TO BE DONE: Give back, word for word, the stretch of the material from the line containing "Task: Click Upload" through the end of the material.

INFORMATION SUPPLIED:

....

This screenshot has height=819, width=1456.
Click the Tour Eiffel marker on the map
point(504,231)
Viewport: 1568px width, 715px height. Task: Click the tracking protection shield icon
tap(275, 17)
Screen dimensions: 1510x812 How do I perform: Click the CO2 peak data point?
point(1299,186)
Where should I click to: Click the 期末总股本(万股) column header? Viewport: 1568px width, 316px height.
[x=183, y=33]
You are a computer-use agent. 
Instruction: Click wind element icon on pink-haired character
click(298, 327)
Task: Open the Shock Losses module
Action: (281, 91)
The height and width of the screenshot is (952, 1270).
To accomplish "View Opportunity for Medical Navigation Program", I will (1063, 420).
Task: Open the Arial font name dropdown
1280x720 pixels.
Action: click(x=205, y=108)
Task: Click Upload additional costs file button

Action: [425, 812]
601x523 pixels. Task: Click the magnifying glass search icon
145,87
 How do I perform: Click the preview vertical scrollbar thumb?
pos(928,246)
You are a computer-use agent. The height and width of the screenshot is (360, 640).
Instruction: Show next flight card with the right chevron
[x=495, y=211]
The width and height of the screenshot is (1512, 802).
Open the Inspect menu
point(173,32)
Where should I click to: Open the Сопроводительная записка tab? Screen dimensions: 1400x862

....

ANSWER TO THE PROBLEM:
Task: Click Upload additional costs file button

Action: [425, 812]
601x523 pixels. Task: Click the magnifying glass search icon
145,87
 How do I perform: Click the preview vertical scrollbar thumb?
pos(928,246)
You are a computer-use agent. The height and width of the screenshot is (360, 640).
Instruction: Show next flight card with the right chevron
[x=495, y=211]
The width and height of the screenshot is (1512, 802).
Open the Inspect menu
point(173,32)
Where should I click to: Open the Сопроводительная записка tab? Screen dimensions: 1400x862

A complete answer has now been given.